Suppose that we have such a decomposition of $K_{70,70}$. Fix some vertex $v$ (say in the left half) and consider all the 70 edges of $v$. If $v \in V(\Gamma_{24})$, then 24 of these edges come from the $\Gamma_{24}$. In general we know that $$\{i | v \in V(\Gamma_i) \}$$ is a partition - call it $P(v_i)$ - of 70. Furthermore, this partition has no repeated parts.

So for each $v_i, 1 \le i \le 70$, we get a partition $P(v_i)$ of 70; call this collection $\mathcal{P}$. As a whole, the multiset $$\bigcup \mathcal{P} = P(v_1) \cup P(v_2) \cup \cdots \cup P(v_{70})$$ must contain exactly one 1, exactly two 2s, and so on up to exactly twenty-four 24s.

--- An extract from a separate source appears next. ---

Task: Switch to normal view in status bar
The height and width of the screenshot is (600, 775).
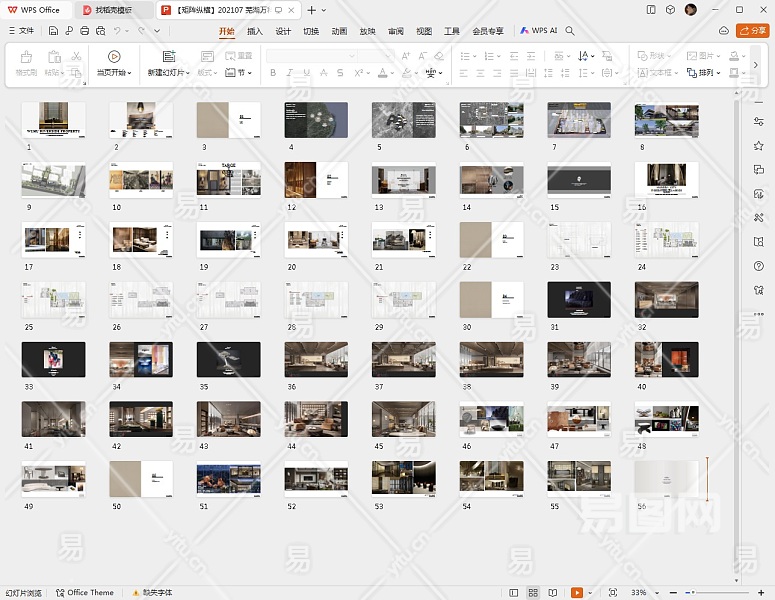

Hence, given such a decomposition we get a system of partitions as described (i.e., the appropriate number of 1s, 2s, etc. and no repeated parts). Note that this system corresponds to the left half of the vertices; we will get another system (possibly definitely different) if we look at the right half of the vertices.

EDIT, following Ilya's and Aaron's comments. In order for the graph to be a simple $K_{70,70}$, and not just a 70-regular bipartite graph, it is necessary that the left and right partitions have the following property: if $1 \le i, j \le 24$ occur in the same partition in the left system $\mathcal{L}$, then no partition in $\mathcal{R}$ contains both $i$ and $j$.


Now we show the converse: given such a system, we can construct a decomposition of the $K_{70,70}$. For ease of exposition, we will assume that we have two such systems $\mathcal{L}$ and $\mathcal{R}$; it will be clear that we can take $\mathcal{L} = \mathcal{R}$ so one such system will suffice.

We need to specify which vertices are in the $\Gamma_i$; this suffices as the $\Gamma_i$ are induced subgraphs of the $K_{70,70}$. But this is straightforward: the vertices that are in the left half of $\Gamma_i$ are the partitions in the partition system $\mathcal{L}$ that contain $i$, and similarly for the right half and $\mathcal{R}$.


The existence of such a partition system is a necessary and sufficient condition for the existence of such a decomposition of $K_{70,70}$. It is clear that this is combinatorially simpler than thinking about the subgraphs themselves; in particular there are fewer than 30000 partitions of 70 with distinct parts, and probably substantially fewer with no 1s or 2s (which at least 67 of the 70 partitions must have). It's still not possible to naively exhaust, but oh well.